The matrix is generated in a few seconds, and its content speaks for itself. It effectiveness could be furthered by allowing users to sort the results by the providers' name and, more importantly, by date of start of coverage, in ascending order.
This latter sorting option is also important to make sure that the user does not stop scrolling after the first 4-5 entries, when even meatier coverage may pop up. This was the case with the Energy Journal shown in the previous figure. It is covered by many databases listed alphabetically, starting with ABI/INFORM. However, the meatiest coverage is provided by General Reference Center Gold, General Reference Center International and InfoTrac OneFile, which appear on the very bottom of the second screen of the alphabetical list. Some sort options, such as sorting by earliest coverage in full text, by longest abstracting/indexing coverage or by content providers would be very useful. There is an analogy for this in the listings provided by the best airline reservation systems which offer radio buttons to display the result list -- among others -- by departure time, flight duration or airline, in addition to the typical default sort by price.

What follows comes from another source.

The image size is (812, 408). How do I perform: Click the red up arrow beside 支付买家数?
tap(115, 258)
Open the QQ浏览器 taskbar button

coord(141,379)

Truncation is turned on automatically, but can be turned off, which is quite useful when you want to find the coverage data for TIME magazine without being buried among the various Times listed on the top of the list.
Actually, if you turn off truncation, the matrix pops up immediately, showing not only the coverage data, but also the LC and Dewey class numbers. One advantage of the SFU version of jake is that it identifies not only the database, but also the online service, which is especially useful when five listings of a database would not let users know exactly which version of MEDLINE the data applies to.
A database of such excellent content and smart software is exactly the kind of project that should get massive support from the government, and acknowledgment from the profession.